Deadline: 2019/01/05

In [1]:
import time
import re

import numpy as np
import pandas as pd
import nltk

from bs4 import BeautifulSoup
from nltk.corpus import stopwords
from sklearn.feature_extraction.text import CountVectorizer

from sklearn.feature_extraction.text import TfidfVectorizer
from sklearn.feature_extraction.text import TfidfTransformer 

## Import Data

In [2]:
train_df = pd.read_csv( "Data/labeledTrainData.tsv", header=0, delimiter="\t", quoting=3 )

unlabeled_train_df = pd.read_csv( "Data/unlabeledTrainData.tsv", header=0, delimiter="\t", quoting=3 )

test_df = pd.read_csv( "Data/testData.tsv", header=0, delimiter="\t", quoting=3 )

### Preprocessing

In [17]:
def review_to_wordlist(review, remove_stopwords = False):
    
    review_text = BeautifulSoup(review).get_text()
    review_text = re.sub("[^a-zA-Z]", " ", review_text)
    words = review_text.lower().split()
    
    if remove_stopwords:
        stops = set(stopwords.words("english"))
        words = [w for w in words if not w in stops]
    
    return(words)

# Split paragraph into sentences
tokenizer = nltk.data.load('tokenizers/punkt/english.pickle')
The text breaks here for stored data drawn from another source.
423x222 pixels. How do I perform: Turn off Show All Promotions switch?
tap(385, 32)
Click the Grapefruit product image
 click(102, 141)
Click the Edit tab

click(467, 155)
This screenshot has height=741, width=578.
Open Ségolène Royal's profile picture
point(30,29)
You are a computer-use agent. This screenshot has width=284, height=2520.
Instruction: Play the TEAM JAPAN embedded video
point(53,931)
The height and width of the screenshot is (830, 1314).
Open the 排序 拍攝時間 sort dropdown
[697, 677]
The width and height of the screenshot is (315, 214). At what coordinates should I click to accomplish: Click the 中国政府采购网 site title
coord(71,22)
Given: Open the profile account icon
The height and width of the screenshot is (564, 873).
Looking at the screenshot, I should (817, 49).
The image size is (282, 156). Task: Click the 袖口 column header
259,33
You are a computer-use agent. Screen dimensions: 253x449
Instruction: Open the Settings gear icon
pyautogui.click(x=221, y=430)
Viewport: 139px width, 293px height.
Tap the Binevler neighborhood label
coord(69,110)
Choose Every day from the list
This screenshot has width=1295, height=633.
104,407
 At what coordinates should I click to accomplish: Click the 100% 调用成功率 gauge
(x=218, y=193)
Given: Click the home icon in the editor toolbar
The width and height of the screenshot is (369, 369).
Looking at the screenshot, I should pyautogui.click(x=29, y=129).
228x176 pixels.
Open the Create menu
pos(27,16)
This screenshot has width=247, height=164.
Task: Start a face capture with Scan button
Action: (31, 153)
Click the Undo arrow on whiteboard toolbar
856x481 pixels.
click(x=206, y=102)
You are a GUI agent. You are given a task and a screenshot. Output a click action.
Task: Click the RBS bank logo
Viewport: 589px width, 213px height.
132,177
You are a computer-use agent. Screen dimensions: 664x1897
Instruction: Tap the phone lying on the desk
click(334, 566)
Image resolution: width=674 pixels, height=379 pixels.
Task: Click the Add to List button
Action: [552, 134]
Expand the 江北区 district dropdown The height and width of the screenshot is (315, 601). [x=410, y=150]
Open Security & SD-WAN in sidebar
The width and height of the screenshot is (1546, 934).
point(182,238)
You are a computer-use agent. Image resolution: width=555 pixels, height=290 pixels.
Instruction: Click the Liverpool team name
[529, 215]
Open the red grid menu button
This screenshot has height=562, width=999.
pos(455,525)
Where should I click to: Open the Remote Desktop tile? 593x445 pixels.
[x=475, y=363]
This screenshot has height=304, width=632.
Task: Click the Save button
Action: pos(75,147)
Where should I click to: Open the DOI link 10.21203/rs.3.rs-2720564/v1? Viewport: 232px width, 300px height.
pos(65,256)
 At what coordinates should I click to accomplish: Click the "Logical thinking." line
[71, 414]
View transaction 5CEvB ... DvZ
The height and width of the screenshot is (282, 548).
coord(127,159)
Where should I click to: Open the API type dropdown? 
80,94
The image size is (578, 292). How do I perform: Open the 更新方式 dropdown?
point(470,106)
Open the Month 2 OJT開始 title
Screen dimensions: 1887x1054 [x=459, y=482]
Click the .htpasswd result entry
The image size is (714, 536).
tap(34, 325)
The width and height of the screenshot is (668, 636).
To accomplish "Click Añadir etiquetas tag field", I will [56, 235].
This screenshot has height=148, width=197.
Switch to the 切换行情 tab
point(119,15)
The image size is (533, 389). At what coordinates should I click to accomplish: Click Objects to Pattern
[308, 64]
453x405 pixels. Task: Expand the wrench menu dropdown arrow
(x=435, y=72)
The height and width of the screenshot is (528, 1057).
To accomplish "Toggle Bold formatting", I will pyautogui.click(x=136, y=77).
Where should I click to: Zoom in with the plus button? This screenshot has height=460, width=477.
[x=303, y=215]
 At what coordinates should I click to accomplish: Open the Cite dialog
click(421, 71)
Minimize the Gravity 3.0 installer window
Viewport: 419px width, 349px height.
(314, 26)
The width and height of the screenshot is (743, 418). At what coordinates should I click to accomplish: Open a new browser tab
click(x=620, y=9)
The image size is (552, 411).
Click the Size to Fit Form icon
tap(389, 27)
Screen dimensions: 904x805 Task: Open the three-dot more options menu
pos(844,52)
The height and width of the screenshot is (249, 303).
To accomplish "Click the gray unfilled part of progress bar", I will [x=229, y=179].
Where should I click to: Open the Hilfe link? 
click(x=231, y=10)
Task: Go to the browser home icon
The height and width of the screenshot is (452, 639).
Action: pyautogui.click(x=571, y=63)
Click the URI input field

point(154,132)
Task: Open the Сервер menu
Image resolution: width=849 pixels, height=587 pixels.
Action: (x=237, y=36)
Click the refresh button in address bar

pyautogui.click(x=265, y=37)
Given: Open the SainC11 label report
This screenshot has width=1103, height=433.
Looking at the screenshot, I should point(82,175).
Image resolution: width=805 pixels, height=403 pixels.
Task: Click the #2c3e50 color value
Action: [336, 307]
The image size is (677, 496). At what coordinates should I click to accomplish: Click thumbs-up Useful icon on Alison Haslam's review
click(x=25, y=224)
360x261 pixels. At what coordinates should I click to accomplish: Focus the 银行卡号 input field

def review_to_sentences(review, tokenizer, remove_stopwords = False):
    
    raw_sentences = tokenizer.tokenize(review.strip())
    
    sentences = []
    for raw_sentence in raw_sentences:
        if len(raw_sentence) > 0:       # skip empty sentences
            sentences.append(review_to_wordlist(raw_sentence, remove_stopwords))
            
    return sentences

In [4]:
sentences = []

for review in train_df['review']:
    sentences += review_to_sentences(review, tokenizer)

for review in unlabeled_train_df['review']:
    sentences += review_to_sentences(review, tokenizer)

  ' Beautiful Soup.' % markup)
  ' that document to Beautiful Soup.' % decoded_markup
  ' that document to Beautiful Soup.' % decoded_markup
  ' that document to Beautiful Soup.' % decoded_markup
  ' that document to Beautiful Soup.' % decoded_markup
  ' Beautiful Soup.' % markup)
  ' that document to Beautiful Soup.' % decoded_markup
  ' that document to Beautiful Soup.' % decoded_markup


## Training

In [5]:
# Parameter values
num_features = 300    # Word vector dimensionality                      
min_word_count = 40   # Minimum word count                        
num_workers = 4       # Number of threads to run in parallel
context = 10          # Context window size                                                                   
downsampling = 1e-3   # Downsample setting for frequent words

In [6]:
from gensim.models import word2vec

word2vec_model = word2vec.Word2Vec(sentences, workers = num_workers, size = num_features, 
                                   min_count = min_word_count, window = context, sample = downsampling)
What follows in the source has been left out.